● What the exercise asks:
Identify each line of the data below that contains the word "Toggle", and copy those lines.
** start of Records provided **
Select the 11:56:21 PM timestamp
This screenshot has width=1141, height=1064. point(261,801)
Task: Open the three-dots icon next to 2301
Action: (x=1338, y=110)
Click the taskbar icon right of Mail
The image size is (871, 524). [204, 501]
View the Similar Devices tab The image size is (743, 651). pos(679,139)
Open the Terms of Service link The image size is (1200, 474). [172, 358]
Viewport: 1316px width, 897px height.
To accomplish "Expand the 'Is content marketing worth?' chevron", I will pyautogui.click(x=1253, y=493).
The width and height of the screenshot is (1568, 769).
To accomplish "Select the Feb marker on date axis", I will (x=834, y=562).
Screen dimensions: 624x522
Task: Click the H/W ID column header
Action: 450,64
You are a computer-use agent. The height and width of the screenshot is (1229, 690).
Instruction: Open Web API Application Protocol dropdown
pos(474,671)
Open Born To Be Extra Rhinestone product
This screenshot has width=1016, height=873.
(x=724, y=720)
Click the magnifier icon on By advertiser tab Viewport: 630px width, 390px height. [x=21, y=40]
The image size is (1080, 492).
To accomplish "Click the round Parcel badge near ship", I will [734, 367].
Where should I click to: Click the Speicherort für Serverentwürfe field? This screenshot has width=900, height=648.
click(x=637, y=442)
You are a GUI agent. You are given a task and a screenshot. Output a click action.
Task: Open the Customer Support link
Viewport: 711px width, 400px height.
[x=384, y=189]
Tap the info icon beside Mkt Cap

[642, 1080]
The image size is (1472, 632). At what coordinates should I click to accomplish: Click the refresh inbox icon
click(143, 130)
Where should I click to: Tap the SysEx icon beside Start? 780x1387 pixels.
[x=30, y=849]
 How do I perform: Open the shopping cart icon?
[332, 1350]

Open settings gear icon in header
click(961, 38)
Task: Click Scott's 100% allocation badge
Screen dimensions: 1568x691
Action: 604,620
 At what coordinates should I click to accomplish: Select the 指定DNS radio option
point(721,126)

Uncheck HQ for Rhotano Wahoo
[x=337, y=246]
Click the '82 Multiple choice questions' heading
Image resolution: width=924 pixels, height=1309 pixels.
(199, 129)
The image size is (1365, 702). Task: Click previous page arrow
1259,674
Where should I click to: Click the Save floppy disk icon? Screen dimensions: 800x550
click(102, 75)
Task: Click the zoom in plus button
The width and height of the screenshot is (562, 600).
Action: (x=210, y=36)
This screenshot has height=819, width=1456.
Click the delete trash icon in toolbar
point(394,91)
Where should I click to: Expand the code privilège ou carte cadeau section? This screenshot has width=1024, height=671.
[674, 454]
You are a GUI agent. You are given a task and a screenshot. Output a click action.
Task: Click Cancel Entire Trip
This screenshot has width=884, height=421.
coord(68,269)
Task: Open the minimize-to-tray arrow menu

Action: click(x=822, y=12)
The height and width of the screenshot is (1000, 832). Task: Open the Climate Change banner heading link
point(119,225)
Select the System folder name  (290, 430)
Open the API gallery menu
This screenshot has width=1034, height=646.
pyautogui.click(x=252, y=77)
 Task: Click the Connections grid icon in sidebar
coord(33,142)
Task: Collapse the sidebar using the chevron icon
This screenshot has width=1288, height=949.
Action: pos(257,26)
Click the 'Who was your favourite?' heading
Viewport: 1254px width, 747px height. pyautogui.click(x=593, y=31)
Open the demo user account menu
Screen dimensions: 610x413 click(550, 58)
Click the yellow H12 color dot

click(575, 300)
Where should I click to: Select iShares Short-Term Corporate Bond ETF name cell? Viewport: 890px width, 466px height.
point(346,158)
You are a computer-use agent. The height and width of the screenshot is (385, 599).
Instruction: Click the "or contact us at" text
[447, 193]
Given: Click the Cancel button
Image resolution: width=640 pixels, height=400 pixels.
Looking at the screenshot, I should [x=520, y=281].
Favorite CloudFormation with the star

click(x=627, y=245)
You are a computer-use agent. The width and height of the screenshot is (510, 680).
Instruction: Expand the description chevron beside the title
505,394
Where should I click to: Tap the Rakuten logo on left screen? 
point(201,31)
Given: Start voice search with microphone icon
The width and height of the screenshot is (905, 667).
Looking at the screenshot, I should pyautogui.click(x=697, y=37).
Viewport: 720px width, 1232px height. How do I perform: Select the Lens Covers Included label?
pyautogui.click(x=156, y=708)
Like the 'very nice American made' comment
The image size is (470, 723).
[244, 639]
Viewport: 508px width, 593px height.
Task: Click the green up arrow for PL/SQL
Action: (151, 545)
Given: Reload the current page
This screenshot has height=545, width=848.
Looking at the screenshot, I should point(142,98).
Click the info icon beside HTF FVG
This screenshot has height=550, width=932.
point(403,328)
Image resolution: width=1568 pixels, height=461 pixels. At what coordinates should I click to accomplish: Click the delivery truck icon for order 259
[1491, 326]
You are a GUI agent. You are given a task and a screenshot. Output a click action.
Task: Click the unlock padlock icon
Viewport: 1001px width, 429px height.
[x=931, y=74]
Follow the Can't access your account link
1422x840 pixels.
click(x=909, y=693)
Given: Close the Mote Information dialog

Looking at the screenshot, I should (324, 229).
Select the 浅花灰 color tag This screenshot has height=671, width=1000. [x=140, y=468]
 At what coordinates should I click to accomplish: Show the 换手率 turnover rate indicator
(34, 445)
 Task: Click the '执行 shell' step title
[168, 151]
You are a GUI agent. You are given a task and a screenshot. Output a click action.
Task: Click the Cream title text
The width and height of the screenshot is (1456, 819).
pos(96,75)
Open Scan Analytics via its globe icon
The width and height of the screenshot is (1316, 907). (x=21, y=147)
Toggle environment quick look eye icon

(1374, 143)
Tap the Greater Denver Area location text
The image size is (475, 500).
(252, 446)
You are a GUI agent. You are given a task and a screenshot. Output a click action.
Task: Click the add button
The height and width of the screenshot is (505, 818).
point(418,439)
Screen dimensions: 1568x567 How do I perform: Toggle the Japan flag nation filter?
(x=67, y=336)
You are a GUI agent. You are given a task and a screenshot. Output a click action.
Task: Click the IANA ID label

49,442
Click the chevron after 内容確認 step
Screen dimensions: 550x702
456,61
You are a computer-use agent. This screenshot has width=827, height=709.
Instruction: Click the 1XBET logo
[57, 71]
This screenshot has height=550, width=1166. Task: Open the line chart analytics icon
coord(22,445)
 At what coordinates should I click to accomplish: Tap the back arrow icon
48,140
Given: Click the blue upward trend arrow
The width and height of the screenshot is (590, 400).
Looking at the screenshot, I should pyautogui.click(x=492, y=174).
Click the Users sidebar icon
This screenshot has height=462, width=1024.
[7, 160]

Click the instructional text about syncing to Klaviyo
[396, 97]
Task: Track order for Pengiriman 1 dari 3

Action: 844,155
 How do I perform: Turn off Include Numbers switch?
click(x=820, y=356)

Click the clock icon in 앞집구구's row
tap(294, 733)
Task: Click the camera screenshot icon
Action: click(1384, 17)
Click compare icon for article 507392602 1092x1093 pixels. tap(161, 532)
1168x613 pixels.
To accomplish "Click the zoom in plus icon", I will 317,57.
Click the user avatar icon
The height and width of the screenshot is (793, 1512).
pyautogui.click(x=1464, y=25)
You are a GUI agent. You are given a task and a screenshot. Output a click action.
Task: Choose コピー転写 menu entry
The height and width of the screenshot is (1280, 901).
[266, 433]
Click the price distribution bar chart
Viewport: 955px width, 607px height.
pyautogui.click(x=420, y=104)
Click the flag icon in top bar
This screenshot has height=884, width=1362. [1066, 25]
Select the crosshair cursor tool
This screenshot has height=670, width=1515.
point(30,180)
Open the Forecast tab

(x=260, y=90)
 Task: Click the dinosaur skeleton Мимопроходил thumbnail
** end of Records provided **
● Task output:
Toggle environment quick look eye icon
Screen dimensions: 1568x567 How do I perform: Toggle the Japan flag nation filter?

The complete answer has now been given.